What needs to be done - Copy nothing but the lines from the line with "Task: Choose the 午前11時5分 time format" to the end of the records, retyped exactly. Pictures stay out.

Information supplied -
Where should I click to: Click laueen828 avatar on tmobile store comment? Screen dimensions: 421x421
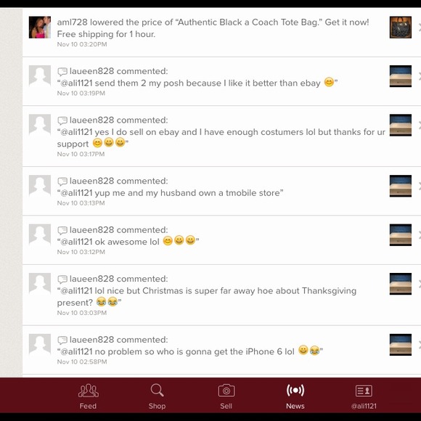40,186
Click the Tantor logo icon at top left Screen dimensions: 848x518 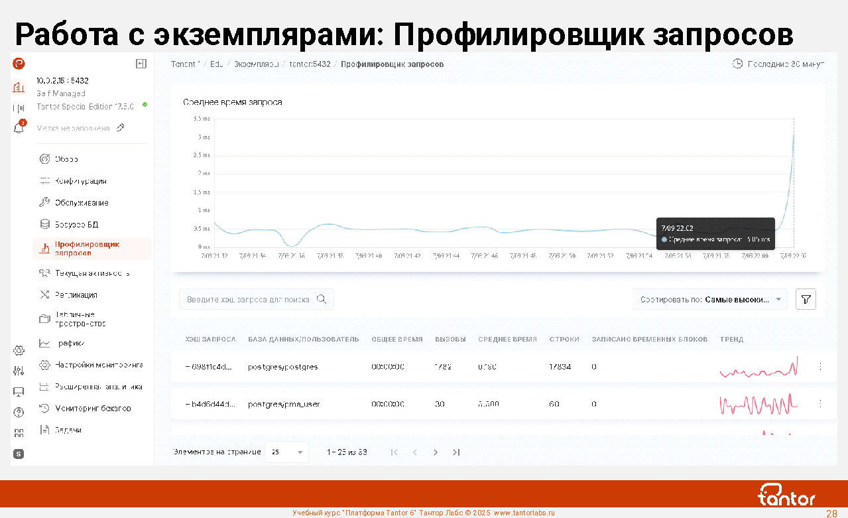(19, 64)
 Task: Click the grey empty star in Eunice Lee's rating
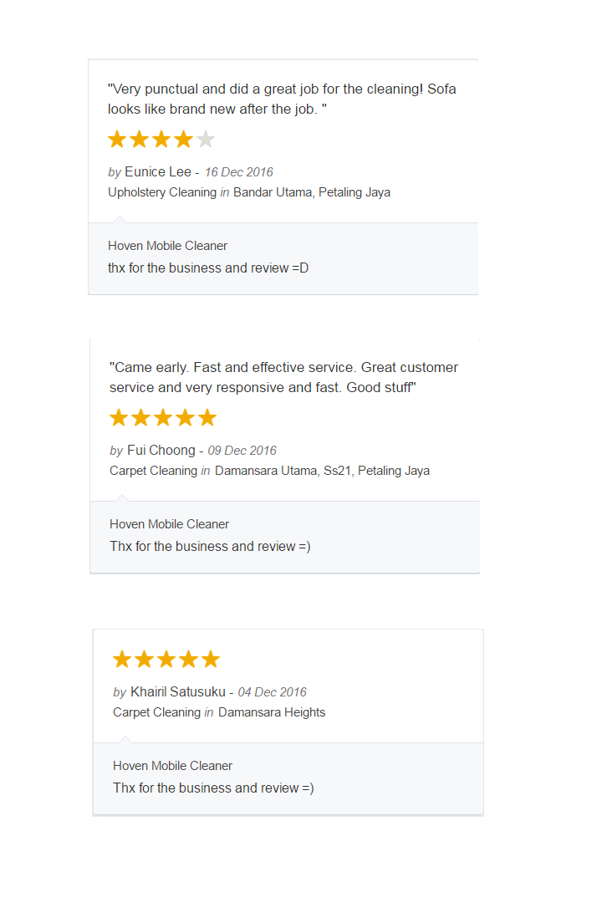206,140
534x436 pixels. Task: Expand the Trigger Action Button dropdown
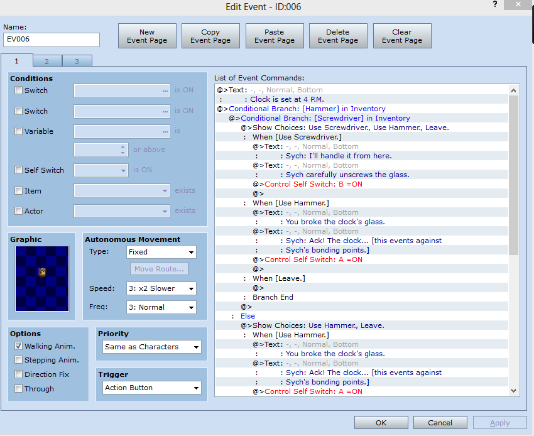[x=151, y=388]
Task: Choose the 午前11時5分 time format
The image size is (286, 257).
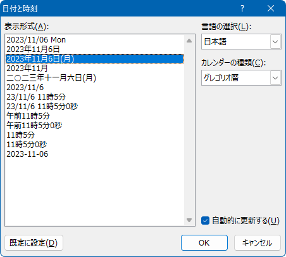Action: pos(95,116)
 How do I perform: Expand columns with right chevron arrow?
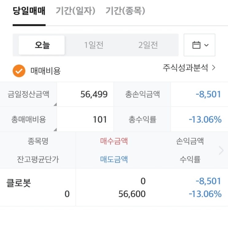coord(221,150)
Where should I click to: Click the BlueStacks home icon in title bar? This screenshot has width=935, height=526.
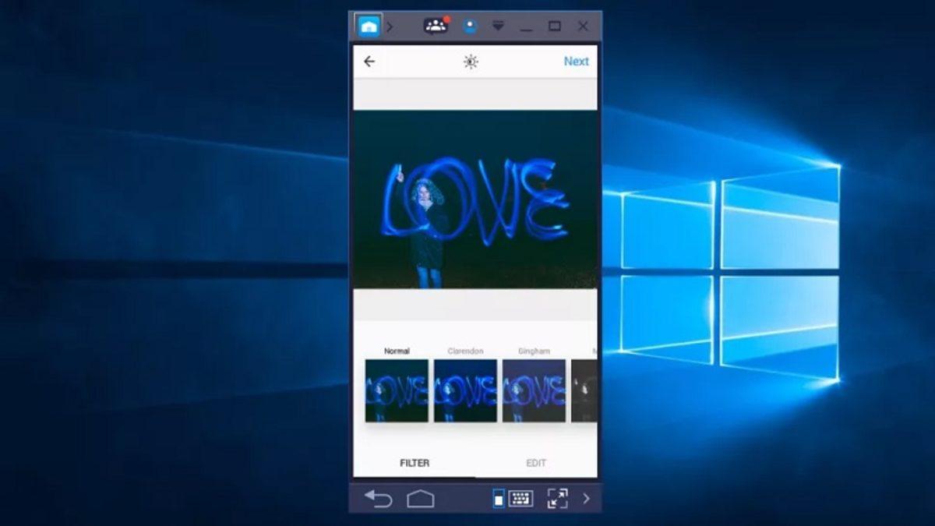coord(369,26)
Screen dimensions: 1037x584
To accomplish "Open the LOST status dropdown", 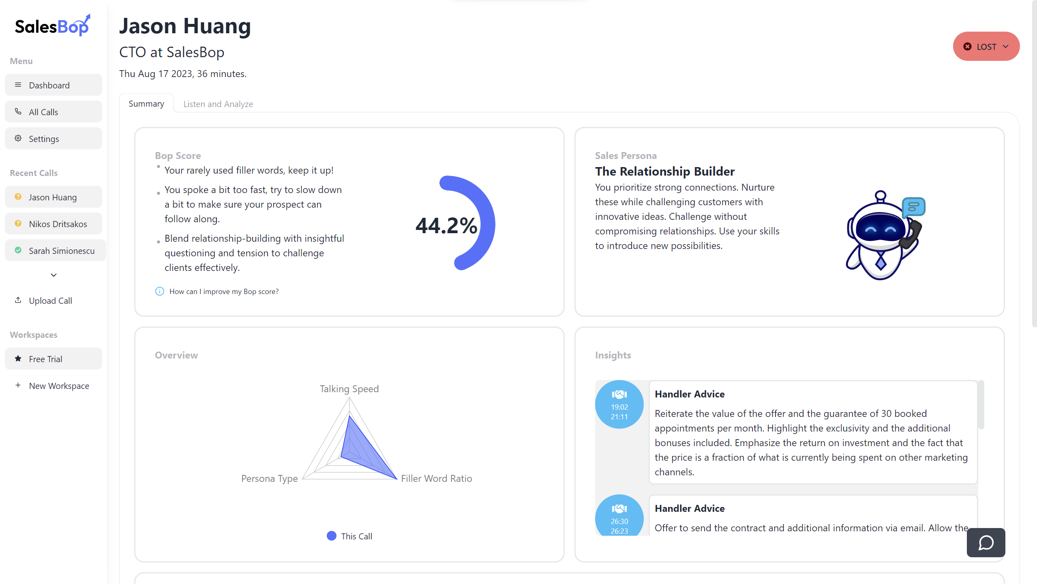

Result -
Task: Choose the 午前11時5分 time format
The image size is (286, 257).
Action: pos(95,116)
 How do I perform: Expand columns with right chevron arrow?
coord(221,150)
Where should I click to: Click the BlueStacks home icon in title bar? This screenshot has width=935, height=526.
coord(369,26)
Screen dimensions: 1037x584
To accomplish "Open the LOST status dropdown", 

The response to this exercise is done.